* [Data under study]
══════════
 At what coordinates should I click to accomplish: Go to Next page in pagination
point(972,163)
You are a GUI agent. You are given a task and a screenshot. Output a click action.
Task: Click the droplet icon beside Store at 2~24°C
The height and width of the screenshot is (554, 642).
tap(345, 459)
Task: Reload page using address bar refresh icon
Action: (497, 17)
══════════
* [Goal of the exercise] Starting at the line that contains "The height and", print every line through the end of the listing, word for word. Leave out all the rest.

* [Task result]
The height and width of the screenshot is (554, 642).
tap(345, 459)
Task: Reload page using address bar refresh icon
Action: (497, 17)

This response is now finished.